Among the entries below, only the lines from the one with "Click the Keyboard troubleshooter icon" through the one with "Task: Select the RWX legend entry" are wanted, reproduced exactly. Pictures are not wanted.

_LISTED RECORDS_:
------------------------------------------------

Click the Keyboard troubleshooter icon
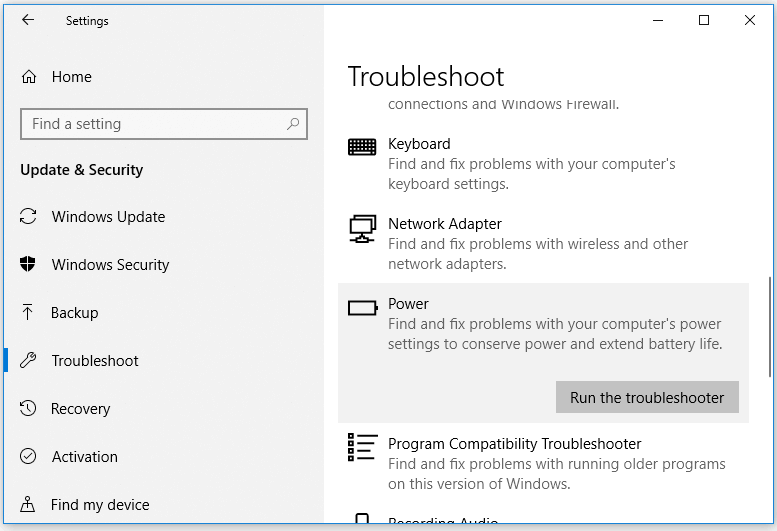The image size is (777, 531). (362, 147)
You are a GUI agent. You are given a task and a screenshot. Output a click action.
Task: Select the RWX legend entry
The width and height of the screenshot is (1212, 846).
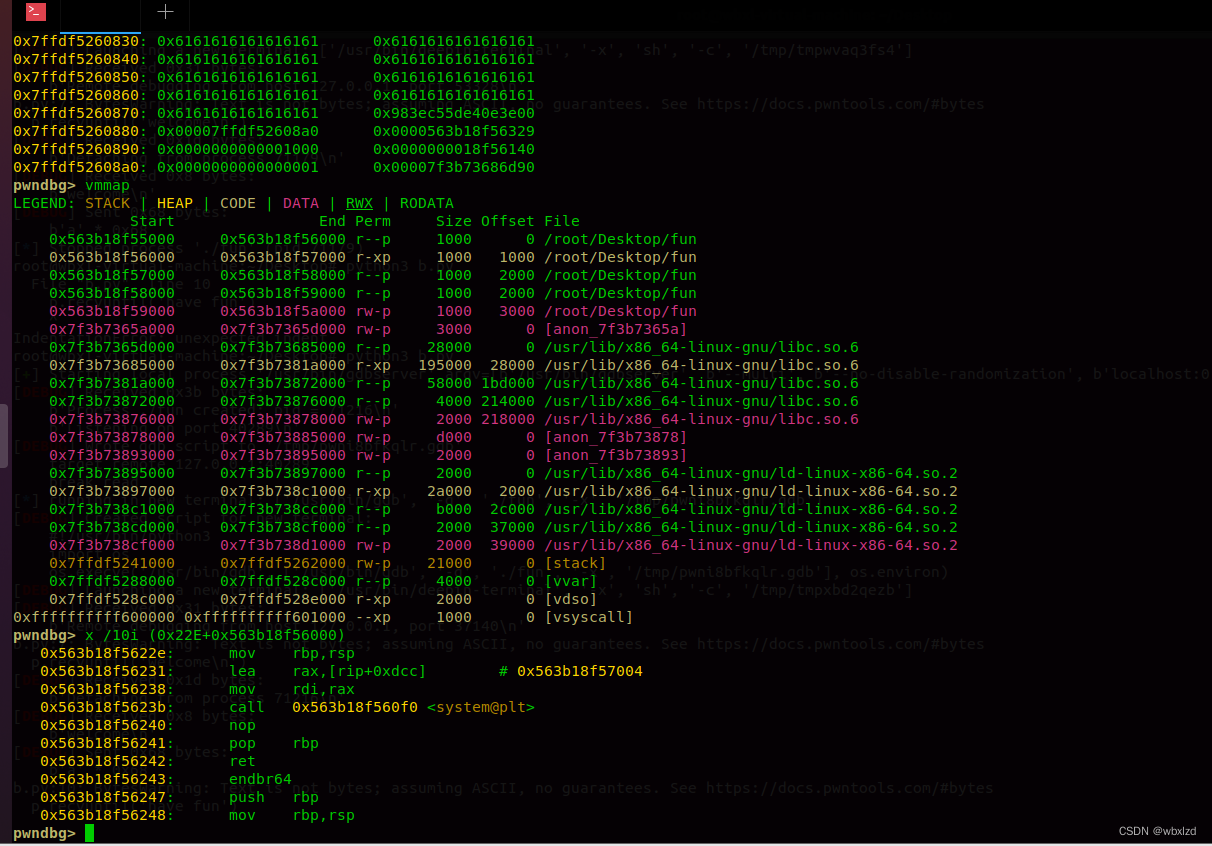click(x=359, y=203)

------------------------------------------------

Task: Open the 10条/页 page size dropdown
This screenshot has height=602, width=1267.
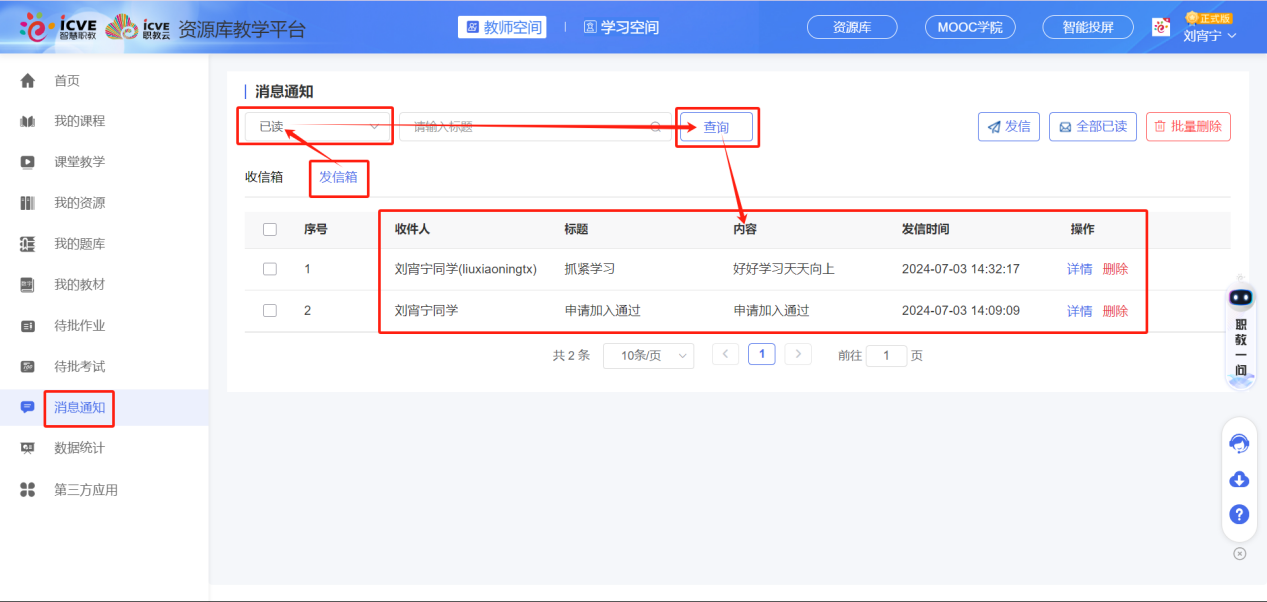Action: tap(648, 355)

------------------------------------------------

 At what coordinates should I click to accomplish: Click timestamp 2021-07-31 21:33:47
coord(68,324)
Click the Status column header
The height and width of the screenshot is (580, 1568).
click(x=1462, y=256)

------------------------------------------------

_RESULT OF THE TASK_:
Click the Keyboard troubleshooter icon
The image size is (777, 531). (362, 147)
You are a GUI agent. You are given a task and a screenshot. Output a click action.
Task: Select the RWX legend entry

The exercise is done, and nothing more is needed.